Gene-directed enzyme prodrug therapy is a form of cancer therapy in which delivery of a gene that encodes an enzyme is able to convert a prodrug, a pharmacologically inactive molecule, into a potent cytotoxin. Currently delivery of gene and prodrug is a two-step process. Here, we propose a one-step method using polymer nanocarriers to deliver prodrug, gene and cytotoxic drug simultaneously to malignant cells. Prodrugs acyclovir, ganciclovir and 5-doxifluridine were used to directly to initiate ring-opening polymerization of epsilon-caprolactone, forming a hydrophobic prodrug-tagged poly(epsilon-caprolactone) which was further grafted with hydrophilic polymers (methoxy poly(ethylene glycol), chitosan or polyethylenemine) to form amphiphilic copolymers for micelle formation. Successful synthesis of copolymers and micelle formation was confirmed by standard analytical means. Conversion of prodrugs to their cytotoxic forms was analyzed by both two-step and one-step means i.e. by first delivering gene plasmid into cell line HT29 and then challenging the cells with the prodrug-tagged micelle carriers and secondly by complexing gene plasmid onto micelle nanocarriers and delivery gene and prodrug simultaneously to parental HT29 cells. Anticancer effectiveness of prodrug-tagged micelles was further enhanced by encapsulating chemotherapy drugs doxorubicin or SN-38. Viability of colon cancer cell line HT29 was significantly reduced. Furthermore, in an effort to develop a stealth and targeted carrier, CD47-streptavidin fusion protein was attached onto the micelle surface utilizing biotin-streptavidin affinity.
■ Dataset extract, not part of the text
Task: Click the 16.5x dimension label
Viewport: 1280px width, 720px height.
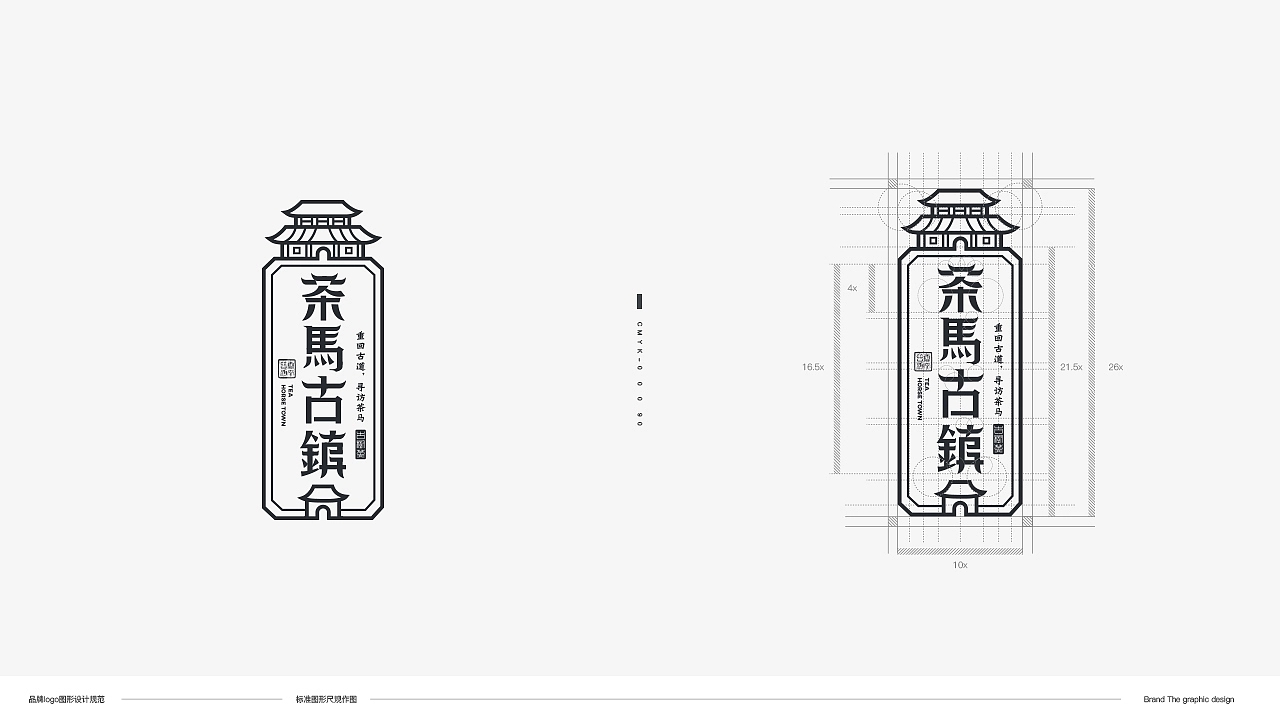Action: pyautogui.click(x=813, y=367)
CD47, a marker of self on the red blood cell surface, was used for its antiphagocytic efficacy, results showed that micelles bound with CD47 showed antiphagocytic efficacy when exposed to J774A.1 macrophages. Since CD47 is not only an antiphagocytic ligand but also an integrin associated protein, it was used to target integrin alpha(v)beta(3), which is overexpressed on tumor-activated neovascular endothelial cells. Results showed that CD47-tagged micelles had enhanced uptake when treated to PC3 cells which have high expression of alpha(v)beta(3). The synthesized multifunctional polymeric micelle carriers developed could offer a new platform for an innovative cancer therapy regime.